Your job with the data below: print everything from the line that holds "Public Inspection File (67, 1846)" down to the line that holds "[Slide to product image 3] (116, 324)", ends included, exactly, and nothing else.

* SUPPLIED INFORMATION
+===+

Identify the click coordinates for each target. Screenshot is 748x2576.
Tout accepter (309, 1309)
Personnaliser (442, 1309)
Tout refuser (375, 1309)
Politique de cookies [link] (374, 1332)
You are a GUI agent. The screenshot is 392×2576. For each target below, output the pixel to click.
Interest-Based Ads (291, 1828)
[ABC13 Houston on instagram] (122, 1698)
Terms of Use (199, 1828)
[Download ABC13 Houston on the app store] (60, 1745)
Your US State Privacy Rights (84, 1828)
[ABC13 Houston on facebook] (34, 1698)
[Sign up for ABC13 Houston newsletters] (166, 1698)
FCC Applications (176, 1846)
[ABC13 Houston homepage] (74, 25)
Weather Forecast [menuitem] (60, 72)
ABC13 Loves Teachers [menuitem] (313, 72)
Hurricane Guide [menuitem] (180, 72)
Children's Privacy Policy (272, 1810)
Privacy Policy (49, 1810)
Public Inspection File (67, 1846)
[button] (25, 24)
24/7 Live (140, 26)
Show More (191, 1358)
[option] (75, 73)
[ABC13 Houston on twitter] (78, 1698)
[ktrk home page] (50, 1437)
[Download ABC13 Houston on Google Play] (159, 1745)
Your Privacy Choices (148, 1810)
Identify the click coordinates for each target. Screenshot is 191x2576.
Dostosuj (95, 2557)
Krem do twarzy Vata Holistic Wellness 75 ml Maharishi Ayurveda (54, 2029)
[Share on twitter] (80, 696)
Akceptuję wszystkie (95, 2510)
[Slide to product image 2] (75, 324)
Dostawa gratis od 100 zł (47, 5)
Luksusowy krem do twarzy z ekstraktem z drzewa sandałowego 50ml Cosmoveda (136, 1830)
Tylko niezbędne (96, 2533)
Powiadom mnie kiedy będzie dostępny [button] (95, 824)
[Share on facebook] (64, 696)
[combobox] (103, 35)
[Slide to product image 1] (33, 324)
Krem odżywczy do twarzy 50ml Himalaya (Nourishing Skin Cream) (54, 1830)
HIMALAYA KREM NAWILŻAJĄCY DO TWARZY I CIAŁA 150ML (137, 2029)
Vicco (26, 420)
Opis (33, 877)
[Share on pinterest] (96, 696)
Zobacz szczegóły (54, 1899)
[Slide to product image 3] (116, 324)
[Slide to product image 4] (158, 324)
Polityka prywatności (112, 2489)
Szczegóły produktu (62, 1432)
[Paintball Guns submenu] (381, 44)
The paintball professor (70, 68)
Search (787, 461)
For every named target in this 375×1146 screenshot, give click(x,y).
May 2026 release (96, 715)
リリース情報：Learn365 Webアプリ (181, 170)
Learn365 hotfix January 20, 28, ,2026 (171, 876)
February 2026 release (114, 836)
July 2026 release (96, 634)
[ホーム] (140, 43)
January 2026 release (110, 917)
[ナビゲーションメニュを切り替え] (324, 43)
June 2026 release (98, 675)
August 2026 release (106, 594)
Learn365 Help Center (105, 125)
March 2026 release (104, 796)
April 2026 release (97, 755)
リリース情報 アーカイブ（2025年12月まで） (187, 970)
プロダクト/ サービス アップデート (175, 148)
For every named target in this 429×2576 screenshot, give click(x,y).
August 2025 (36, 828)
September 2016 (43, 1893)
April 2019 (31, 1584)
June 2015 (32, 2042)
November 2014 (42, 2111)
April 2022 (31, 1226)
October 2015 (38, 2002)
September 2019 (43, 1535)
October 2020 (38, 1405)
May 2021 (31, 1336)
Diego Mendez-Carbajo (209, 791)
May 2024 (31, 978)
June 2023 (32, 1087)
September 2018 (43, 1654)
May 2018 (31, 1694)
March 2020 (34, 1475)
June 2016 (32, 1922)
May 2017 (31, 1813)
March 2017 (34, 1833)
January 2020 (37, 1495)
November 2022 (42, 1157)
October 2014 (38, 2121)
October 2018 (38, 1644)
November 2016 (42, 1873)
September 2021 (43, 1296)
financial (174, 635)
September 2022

+===+

* YOUR SOLUTION
Public Inspection File (67, 1846)
[button] (25, 24)
24/7 Live (140, 26)
Show More (191, 1358)
[option] (75, 73)
[ABC13 Houston on twitter] (78, 1698)
[ktrk home page] (50, 1437)
[Download ABC13 Houston on Google Play] (159, 1745)
Your Privacy Choices (148, 1810)
Identify the click coordinates for each target. Screenshot is 191x2576.
Dostosuj (95, 2557)
Krem do twarzy Vata Holistic Wellness 75 ml Maharishi Ayurveda (54, 2029)
[Share on twitter] (80, 696)
Akceptuję wszystkie (95, 2510)
[Slide to product image 2] (75, 324)
Dostawa gratis od 100 zł (47, 5)
Luksusowy krem do twarzy z ekstraktem z drzewa sandałowego 50ml Cosmoveda (136, 1830)
Tylko niezbędne (96, 2533)
Powiadom mnie kiedy będzie dostępny [button] (95, 824)
[Share on facebook] (64, 696)
[combobox] (103, 35)
[Slide to product image 1] (33, 324)
Krem odżywczy do twarzy 50ml Himalaya (Nourishing Skin Cream) (54, 1830)
HIMALAYA KREM NAWILŻAJĄCY DO TWARZY I CIAŁA 150ML (137, 2029)
Vicco (26, 420)
Opis (33, 877)
[Share on pinterest] (96, 696)
Zobacz szczegóły (54, 1899)
[Slide to product image 3] (116, 324)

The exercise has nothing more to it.